Transcribe the stretch of entries below from the line with "Select last thumbnail with pink flower" through the line with "Click the volume", exactly and with both ends included; leave out all other lines.

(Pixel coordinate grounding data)
---

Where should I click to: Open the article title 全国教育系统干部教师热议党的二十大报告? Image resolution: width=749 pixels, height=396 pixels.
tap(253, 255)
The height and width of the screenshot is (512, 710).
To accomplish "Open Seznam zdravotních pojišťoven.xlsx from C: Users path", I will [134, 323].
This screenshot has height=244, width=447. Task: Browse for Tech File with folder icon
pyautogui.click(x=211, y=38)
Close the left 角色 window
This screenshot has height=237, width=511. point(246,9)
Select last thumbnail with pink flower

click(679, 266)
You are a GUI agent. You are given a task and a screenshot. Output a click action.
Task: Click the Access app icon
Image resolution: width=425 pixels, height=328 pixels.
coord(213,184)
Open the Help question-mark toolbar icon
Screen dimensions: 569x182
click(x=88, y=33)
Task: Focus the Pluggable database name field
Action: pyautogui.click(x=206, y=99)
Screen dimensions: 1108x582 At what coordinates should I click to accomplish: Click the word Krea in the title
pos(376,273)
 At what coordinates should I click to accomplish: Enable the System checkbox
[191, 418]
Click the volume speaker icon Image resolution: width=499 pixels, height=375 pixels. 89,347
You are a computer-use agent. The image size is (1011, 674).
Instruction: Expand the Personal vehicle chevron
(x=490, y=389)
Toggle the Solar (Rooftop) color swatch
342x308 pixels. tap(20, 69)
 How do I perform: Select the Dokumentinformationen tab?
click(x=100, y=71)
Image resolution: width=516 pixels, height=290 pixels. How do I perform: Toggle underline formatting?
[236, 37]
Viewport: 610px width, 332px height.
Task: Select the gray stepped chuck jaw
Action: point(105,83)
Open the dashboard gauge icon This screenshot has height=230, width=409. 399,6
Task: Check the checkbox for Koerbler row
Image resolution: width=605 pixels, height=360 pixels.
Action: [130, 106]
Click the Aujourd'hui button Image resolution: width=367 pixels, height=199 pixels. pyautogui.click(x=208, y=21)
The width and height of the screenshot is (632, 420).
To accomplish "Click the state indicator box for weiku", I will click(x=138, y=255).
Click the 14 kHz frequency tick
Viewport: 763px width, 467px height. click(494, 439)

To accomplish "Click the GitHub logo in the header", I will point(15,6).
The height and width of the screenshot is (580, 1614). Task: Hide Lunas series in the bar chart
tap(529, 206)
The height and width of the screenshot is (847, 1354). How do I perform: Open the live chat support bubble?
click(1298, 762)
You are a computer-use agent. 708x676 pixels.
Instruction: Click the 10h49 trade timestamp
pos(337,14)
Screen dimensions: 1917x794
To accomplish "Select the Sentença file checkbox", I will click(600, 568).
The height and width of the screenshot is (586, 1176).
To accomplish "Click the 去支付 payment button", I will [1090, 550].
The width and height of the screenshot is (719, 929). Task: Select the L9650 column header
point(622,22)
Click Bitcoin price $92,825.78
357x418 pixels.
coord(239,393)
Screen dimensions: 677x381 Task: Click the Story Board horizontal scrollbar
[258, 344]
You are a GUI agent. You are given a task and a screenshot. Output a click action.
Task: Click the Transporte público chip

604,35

---

* _OUTPUT BELOW_:
Select last thumbnail with pink flower

click(679, 266)
You are a GUI agent. You are given a task and a screenshot. Output a click action.
Task: Click the Access app icon
Image resolution: width=425 pixels, height=328 pixels.
coord(213,184)
Open the Help question-mark toolbar icon
Screen dimensions: 569x182
click(x=88, y=33)
Task: Focus the Pluggable database name field
Action: pyautogui.click(x=206, y=99)
Screen dimensions: 1108x582 At what coordinates should I click to accomplish: Click the word Krea in the title
pos(376,273)
 At what coordinates should I click to accomplish: Enable the System checkbox
[191, 418]
Click the volume speaker icon Image resolution: width=499 pixels, height=375 pixels. 89,347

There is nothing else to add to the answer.